── RECORDS FOR THE TASK ──

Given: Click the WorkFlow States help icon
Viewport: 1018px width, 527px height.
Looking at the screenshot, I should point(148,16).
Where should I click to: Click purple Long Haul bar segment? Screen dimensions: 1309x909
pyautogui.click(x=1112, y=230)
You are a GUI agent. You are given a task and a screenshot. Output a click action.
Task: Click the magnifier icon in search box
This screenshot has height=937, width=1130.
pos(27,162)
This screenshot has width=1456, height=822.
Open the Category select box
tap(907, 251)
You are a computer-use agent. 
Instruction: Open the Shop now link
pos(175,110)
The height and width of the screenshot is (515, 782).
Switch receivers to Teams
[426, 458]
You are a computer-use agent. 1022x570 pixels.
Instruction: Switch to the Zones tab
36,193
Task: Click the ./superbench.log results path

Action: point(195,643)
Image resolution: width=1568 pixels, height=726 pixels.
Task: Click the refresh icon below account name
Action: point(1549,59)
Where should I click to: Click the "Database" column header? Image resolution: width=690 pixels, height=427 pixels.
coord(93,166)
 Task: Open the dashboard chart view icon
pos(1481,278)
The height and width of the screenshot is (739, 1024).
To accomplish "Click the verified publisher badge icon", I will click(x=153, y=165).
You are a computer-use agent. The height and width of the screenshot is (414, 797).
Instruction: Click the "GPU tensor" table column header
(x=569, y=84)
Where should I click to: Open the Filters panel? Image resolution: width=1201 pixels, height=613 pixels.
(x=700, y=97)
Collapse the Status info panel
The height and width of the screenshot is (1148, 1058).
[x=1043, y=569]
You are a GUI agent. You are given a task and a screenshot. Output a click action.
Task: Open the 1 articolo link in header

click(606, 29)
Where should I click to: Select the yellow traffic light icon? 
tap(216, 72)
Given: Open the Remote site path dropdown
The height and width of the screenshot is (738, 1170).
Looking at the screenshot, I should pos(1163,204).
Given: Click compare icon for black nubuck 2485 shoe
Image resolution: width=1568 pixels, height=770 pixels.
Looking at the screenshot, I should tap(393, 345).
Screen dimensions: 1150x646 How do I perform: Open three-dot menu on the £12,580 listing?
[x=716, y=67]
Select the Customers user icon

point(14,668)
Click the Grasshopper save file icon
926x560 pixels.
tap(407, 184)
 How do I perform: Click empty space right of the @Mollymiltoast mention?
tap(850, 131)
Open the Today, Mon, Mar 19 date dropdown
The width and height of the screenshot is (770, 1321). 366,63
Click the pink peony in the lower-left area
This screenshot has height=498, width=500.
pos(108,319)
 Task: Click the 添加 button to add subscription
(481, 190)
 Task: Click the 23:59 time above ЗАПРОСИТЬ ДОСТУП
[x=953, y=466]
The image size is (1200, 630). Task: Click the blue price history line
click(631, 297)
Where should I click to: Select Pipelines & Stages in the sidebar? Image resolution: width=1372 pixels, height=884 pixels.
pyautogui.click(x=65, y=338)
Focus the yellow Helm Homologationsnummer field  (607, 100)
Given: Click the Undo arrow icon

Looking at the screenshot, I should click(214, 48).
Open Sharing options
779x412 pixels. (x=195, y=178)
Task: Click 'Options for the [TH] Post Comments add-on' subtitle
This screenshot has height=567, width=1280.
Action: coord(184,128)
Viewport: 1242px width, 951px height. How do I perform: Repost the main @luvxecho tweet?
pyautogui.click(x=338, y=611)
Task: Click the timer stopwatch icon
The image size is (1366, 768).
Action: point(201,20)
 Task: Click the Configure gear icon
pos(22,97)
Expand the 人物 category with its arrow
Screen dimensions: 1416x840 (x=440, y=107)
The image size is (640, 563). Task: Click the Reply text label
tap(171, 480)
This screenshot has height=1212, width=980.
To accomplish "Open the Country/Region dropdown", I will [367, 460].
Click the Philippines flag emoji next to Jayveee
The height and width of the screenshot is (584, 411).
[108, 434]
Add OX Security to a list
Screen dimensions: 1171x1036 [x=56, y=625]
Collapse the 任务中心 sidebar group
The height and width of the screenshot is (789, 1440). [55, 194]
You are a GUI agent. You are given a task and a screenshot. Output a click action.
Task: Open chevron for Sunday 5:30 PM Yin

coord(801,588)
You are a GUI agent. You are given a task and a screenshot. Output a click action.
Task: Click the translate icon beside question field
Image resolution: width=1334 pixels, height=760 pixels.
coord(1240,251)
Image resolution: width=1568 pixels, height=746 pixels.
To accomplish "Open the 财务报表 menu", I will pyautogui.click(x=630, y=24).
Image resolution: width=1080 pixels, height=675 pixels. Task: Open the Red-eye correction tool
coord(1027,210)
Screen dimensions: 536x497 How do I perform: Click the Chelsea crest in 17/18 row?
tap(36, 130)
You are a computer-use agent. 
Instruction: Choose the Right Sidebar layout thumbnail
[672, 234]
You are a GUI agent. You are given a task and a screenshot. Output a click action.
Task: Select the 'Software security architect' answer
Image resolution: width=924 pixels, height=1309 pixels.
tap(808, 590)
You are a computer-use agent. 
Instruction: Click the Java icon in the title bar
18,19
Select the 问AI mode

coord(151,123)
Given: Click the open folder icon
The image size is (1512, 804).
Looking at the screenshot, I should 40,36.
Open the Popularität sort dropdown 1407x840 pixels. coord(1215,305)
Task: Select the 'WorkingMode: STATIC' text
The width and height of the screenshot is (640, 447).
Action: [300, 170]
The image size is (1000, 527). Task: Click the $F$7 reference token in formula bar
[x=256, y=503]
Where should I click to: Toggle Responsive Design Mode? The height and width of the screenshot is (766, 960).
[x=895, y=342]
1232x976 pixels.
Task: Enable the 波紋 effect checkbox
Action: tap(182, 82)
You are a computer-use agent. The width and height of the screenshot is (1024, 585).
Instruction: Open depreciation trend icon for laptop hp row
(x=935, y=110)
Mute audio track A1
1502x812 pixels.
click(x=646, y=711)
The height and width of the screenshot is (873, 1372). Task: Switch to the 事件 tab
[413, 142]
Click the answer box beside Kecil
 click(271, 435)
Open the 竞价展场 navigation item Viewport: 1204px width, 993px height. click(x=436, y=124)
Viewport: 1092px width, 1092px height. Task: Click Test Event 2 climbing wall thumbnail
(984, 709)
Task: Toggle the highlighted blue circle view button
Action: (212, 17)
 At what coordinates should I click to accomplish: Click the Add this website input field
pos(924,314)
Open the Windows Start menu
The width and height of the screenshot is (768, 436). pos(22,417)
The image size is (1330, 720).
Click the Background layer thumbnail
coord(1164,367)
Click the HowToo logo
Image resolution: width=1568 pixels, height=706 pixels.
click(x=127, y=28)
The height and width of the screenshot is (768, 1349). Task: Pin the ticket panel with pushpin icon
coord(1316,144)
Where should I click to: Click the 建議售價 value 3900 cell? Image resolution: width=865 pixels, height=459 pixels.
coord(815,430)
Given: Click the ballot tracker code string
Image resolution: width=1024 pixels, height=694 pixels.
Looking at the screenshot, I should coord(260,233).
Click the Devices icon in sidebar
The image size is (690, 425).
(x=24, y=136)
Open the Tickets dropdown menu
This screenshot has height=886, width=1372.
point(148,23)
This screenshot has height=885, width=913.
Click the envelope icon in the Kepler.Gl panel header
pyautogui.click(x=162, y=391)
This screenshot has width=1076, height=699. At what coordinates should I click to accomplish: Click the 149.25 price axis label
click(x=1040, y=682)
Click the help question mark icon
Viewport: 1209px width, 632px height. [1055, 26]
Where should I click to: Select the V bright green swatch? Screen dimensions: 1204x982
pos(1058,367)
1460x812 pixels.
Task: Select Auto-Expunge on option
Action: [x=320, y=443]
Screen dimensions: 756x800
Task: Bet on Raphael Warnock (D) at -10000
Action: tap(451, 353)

───

§ **ACTION ITEM**
The entries above must be output exactly, with every line preserved.

§ **OUTPUT OF THE EXERCISE**
Given: Click the WorkFlow States help icon
Viewport: 1018px width, 527px height.
Looking at the screenshot, I should point(148,16).
Where should I click to: Click purple Long Haul bar segment? Screen dimensions: 1309x909
pyautogui.click(x=1112, y=230)
You are a GUI agent. You are given a task and a screenshot. Output a click action.
Task: Click the magnifier icon in search box
This screenshot has height=937, width=1130.
pos(27,162)
This screenshot has width=1456, height=822.
Open the Category select box
tap(907, 251)
You are a computer-use agent. 
Instruction: Open the Shop now link
pos(175,110)
The height and width of the screenshot is (515, 782).
Switch receivers to Teams
[426, 458]
You are a computer-use agent. 1022x570 pixels.
Instruction: Switch to the Zones tab
36,193
Task: Click the ./superbench.log results path

Action: point(195,643)
Image resolution: width=1568 pixels, height=726 pixels.
Task: Click the refresh icon below account name
Action: point(1549,59)
Where should I click to: Click the "Database" column header? Image resolution: width=690 pixels, height=427 pixels.
coord(93,166)
 Task: Open the dashboard chart view icon
pos(1481,278)
The height and width of the screenshot is (739, 1024).
To accomplish "Click the verified publisher badge icon", I will click(x=153, y=165).
You are a computer-use agent. The height and width of the screenshot is (414, 797).
Instruction: Click the "GPU tensor" table column header
(x=569, y=84)
Where should I click to: Open the Filters panel? Image resolution: width=1201 pixels, height=613 pixels.
(x=700, y=97)
Collapse the Status info panel
The height and width of the screenshot is (1148, 1058).
[x=1043, y=569]
You are a GUI agent. You are given a task and a screenshot. Output a click action.
Task: Open the 1 articolo link in header

click(606, 29)
Where should I click to: Select the yellow traffic light icon? 
tap(216, 72)
Given: Open the Remote site path dropdown
The height and width of the screenshot is (738, 1170).
Looking at the screenshot, I should pos(1163,204).
Given: Click compare icon for black nubuck 2485 shoe
Image resolution: width=1568 pixels, height=770 pixels.
Looking at the screenshot, I should tap(393, 345).
Screen dimensions: 1150x646 How do I perform: Open three-dot menu on the £12,580 listing?
[x=716, y=67]
Select the Customers user icon

point(14,668)
Click the Grasshopper save file icon
926x560 pixels.
tap(407, 184)
 How do I perform: Click empty space right of the @Mollymiltoast mention?
tap(850, 131)
Open the Today, Mon, Mar 19 date dropdown
The width and height of the screenshot is (770, 1321). 366,63
Click the pink peony in the lower-left area
This screenshot has height=498, width=500.
pos(108,319)
 Task: Click the 添加 button to add subscription
(481, 190)
 Task: Click the 23:59 time above ЗАПРОСИТЬ ДОСТУП
[x=953, y=466]
The image size is (1200, 630). Task: Click the blue price history line
click(631, 297)
Where should I click to: Select Pipelines & Stages in the sidebar? Image resolution: width=1372 pixels, height=884 pixels.
pyautogui.click(x=65, y=338)
Focus the yellow Helm Homologationsnummer field  (607, 100)
Given: Click the Undo arrow icon

Looking at the screenshot, I should click(214, 48).
Open Sharing options
779x412 pixels. (x=195, y=178)
Task: Click 'Options for the [TH] Post Comments add-on' subtitle
This screenshot has height=567, width=1280.
Action: coord(184,128)
Viewport: 1242px width, 951px height. How do I perform: Repost the main @luvxecho tweet?
pyautogui.click(x=338, y=611)
Task: Click the timer stopwatch icon
The image size is (1366, 768).
Action: point(201,20)
 Task: Click the Configure gear icon
pos(22,97)
Expand the 人物 category with its arrow
Screen dimensions: 1416x840 (x=440, y=107)
The image size is (640, 563). Task: Click the Reply text label
tap(171, 480)
This screenshot has height=1212, width=980.
To accomplish "Open the Country/Region dropdown", I will [367, 460].
Click the Philippines flag emoji next to Jayveee
The height and width of the screenshot is (584, 411).
[108, 434]
Add OX Security to a list
Screen dimensions: 1171x1036 [x=56, y=625]
Collapse the 任务中心 sidebar group
The height and width of the screenshot is (789, 1440). [55, 194]
You are a GUI agent. You are given a task and a screenshot. Output a click action.
Task: Open chevron for Sunday 5:30 PM Yin

coord(801,588)
You are a GUI agent. You are given a task and a screenshot. Output a click action.
Task: Click the translate icon beside question field
Image resolution: width=1334 pixels, height=760 pixels.
coord(1240,251)
Image resolution: width=1568 pixels, height=746 pixels.
To accomplish "Open the 财务报表 menu", I will pyautogui.click(x=630, y=24).
Image resolution: width=1080 pixels, height=675 pixels. Task: Open the Red-eye correction tool
coord(1027,210)
Screen dimensions: 536x497 How do I perform: Click the Chelsea crest in 17/18 row?
tap(36, 130)
You are a computer-use agent. 
Instruction: Choose the Right Sidebar layout thumbnail
[672, 234]
You are a GUI agent. You are given a task and a screenshot. Output a click action.
Task: Select the 'Software security architect' answer
Image resolution: width=924 pixels, height=1309 pixels.
tap(808, 590)
You are a computer-use agent. 
Instruction: Click the Java icon in the title bar
18,19
Select the 问AI mode

coord(151,123)
Given: Click the open folder icon
The image size is (1512, 804).
Looking at the screenshot, I should 40,36.
Open the Popularität sort dropdown 1407x840 pixels. coord(1215,305)
Task: Select the 'WorkingMode: STATIC' text
The width and height of the screenshot is (640, 447).
Action: [300, 170]
The image size is (1000, 527). Task: Click the $F$7 reference token in formula bar
[x=256, y=503]
Where should I click to: Toggle Responsive Design Mode? The height and width of the screenshot is (766, 960).
[x=895, y=342]
1232x976 pixels.
Task: Enable the 波紋 effect checkbox
Action: tap(182, 82)
You are a computer-use agent. The width and height of the screenshot is (1024, 585).
Instruction: Open depreciation trend icon for laptop hp row
(x=935, y=110)
Mute audio track A1
1502x812 pixels.
click(x=646, y=711)
The height and width of the screenshot is (873, 1372). Task: Switch to the 事件 tab
[413, 142]
Click the answer box beside Kecil
 click(271, 435)
Open the 竞价展场 navigation item Viewport: 1204px width, 993px height. click(x=436, y=124)
Viewport: 1092px width, 1092px height. Task: Click Test Event 2 climbing wall thumbnail
(984, 709)
Task: Toggle the highlighted blue circle view button
Action: (212, 17)
 At what coordinates should I click to accomplish: Click the Add this website input field
pos(924,314)
Open the Windows Start menu
The width and height of the screenshot is (768, 436). pos(22,417)
The image size is (1330, 720).
Click the Background layer thumbnail
coord(1164,367)
Click the HowToo logo
Image resolution: width=1568 pixels, height=706 pixels.
click(x=127, y=28)
The height and width of the screenshot is (768, 1349). Task: Pin the ticket panel with pushpin icon
coord(1316,144)
Where should I click to: Click the 建議售價 value 3900 cell? Image resolution: width=865 pixels, height=459 pixels.
coord(815,430)
Given: Click the ballot tracker code string
Image resolution: width=1024 pixels, height=694 pixels.
Looking at the screenshot, I should coord(260,233).
Click the Devices icon in sidebar
The image size is (690, 425).
(x=24, y=136)
Open the Tickets dropdown menu
This screenshot has height=886, width=1372.
point(148,23)
This screenshot has height=885, width=913.
Click the envelope icon in the Kepler.Gl panel header
pyautogui.click(x=162, y=391)
This screenshot has width=1076, height=699. At what coordinates should I click to accomplish: Click the 149.25 price axis label
click(x=1040, y=682)
Click the help question mark icon
Viewport: 1209px width, 632px height. [1055, 26]
Where should I click to: Select the V bright green swatch? Screen dimensions: 1204x982
pos(1058,367)
1460x812 pixels.
Task: Select Auto-Expunge on option
Action: [x=320, y=443]
Screen dimensions: 756x800
Task: Bet on Raphael Warnock (D) at -10000
Action: tap(451, 353)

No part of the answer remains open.